SIPRI is pleased to draw attention to a recently published Concept Paper and set of Good Practice Guides examining the challenges facing the establishment and implementation of an effective Internal Compliance Program (ICP) by companies and research institutes subject to dual-use and arms export controls.
 
An ICP is an arrangement that an entity affected by dual-use and arms export controls puts in place to ensure that it is complying with both these controls and its own internal policies. In recent years, the European Union (EU) and national governments have been encouraging companies and other stakeholders to adopt ICPs and to allow those that do so to benefit from reduced administrative requirements.
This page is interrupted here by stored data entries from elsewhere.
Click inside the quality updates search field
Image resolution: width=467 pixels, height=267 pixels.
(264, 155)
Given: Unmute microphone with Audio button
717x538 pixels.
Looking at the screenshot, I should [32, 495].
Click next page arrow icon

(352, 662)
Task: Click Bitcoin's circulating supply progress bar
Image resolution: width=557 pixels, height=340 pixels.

However, while the requirement to have an ICP is being increasingly mainstreamed, the guidance and tools available to companies and other affected stakeholders on how one should be established and maintained is often deficient and not targeted at those most in need of assistance.
 
This SIPRI Concept Paper maps the key challenges faced by many of the sectors and actors most impacted by the EU’s dual-use and arms export controls, and the steps that have been taken-and could be taken-to help those affected to set up and run an effective ICP. The paper builds on past research by SIPRI in this area as well as information collected from export compliance officers, experts affiliated with industry associations and representatives of European licensing authorities.
 
The five accompanying SIPRI Good Practice Guides present available sector and actor-specific compliance-related guidance material. They cover the nuclear, defense and aerospace, and information and communication technology sectors, as well as academic and research, and transport and distribution service providers. Each Guide includes guidance material produced by national governments, the EU and other bodies, as well as publicly available ICPs produced by companies and research institutes.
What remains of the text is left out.